** WHAT TO DO **
Copy all records verbatim.

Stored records

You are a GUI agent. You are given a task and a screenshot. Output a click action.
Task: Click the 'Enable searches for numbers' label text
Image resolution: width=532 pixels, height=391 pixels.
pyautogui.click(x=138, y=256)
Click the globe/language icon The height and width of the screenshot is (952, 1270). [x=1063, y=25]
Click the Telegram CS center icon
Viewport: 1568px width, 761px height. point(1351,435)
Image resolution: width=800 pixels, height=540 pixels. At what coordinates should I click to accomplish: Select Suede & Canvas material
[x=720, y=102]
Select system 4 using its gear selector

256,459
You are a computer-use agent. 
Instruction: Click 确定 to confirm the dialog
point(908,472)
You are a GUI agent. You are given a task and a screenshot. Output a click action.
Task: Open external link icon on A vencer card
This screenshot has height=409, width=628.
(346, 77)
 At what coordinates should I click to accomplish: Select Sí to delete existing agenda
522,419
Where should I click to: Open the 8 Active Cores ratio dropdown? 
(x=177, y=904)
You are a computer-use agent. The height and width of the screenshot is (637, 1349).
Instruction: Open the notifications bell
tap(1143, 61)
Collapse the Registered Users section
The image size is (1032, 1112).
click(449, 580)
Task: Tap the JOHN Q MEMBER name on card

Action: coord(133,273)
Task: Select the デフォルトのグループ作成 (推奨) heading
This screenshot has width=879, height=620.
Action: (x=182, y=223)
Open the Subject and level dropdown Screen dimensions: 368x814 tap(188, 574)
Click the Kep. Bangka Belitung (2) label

** YOUR SOLUTION **
You are a GUI agent. You are given a task and a screenshot. Output a click action.
Task: Click the 'Enable searches for numbers' label text
Image resolution: width=532 pixels, height=391 pixels.
pyautogui.click(x=138, y=256)
Click the globe/language icon The height and width of the screenshot is (952, 1270). [x=1063, y=25]
Click the Telegram CS center icon
Viewport: 1568px width, 761px height. point(1351,435)
Image resolution: width=800 pixels, height=540 pixels. At what coordinates should I click to accomplish: Select Suede & Canvas material
[x=720, y=102]
Select system 4 using its gear selector

256,459
You are a computer-use agent. 
Instruction: Click 确定 to confirm the dialog
point(908,472)
You are a GUI agent. You are given a task and a screenshot. Output a click action.
Task: Open external link icon on A vencer card
This screenshot has height=409, width=628.
(346, 77)
 At what coordinates should I click to accomplish: Select Sí to delete existing agenda
522,419
Where should I click to: Open the 8 Active Cores ratio dropdown? 
(x=177, y=904)
You are a computer-use agent. The height and width of the screenshot is (637, 1349).
Instruction: Open the notifications bell
tap(1143, 61)
Collapse the Registered Users section
The image size is (1032, 1112).
click(449, 580)
Task: Tap the JOHN Q MEMBER name on card

Action: coord(133,273)
Task: Select the デフォルトのグループ作成 (推奨) heading
This screenshot has width=879, height=620.
Action: (x=182, y=223)
Open the Subject and level dropdown Screen dimensions: 368x814 tap(188, 574)
Click the Kep. Bangka Belitung (2) label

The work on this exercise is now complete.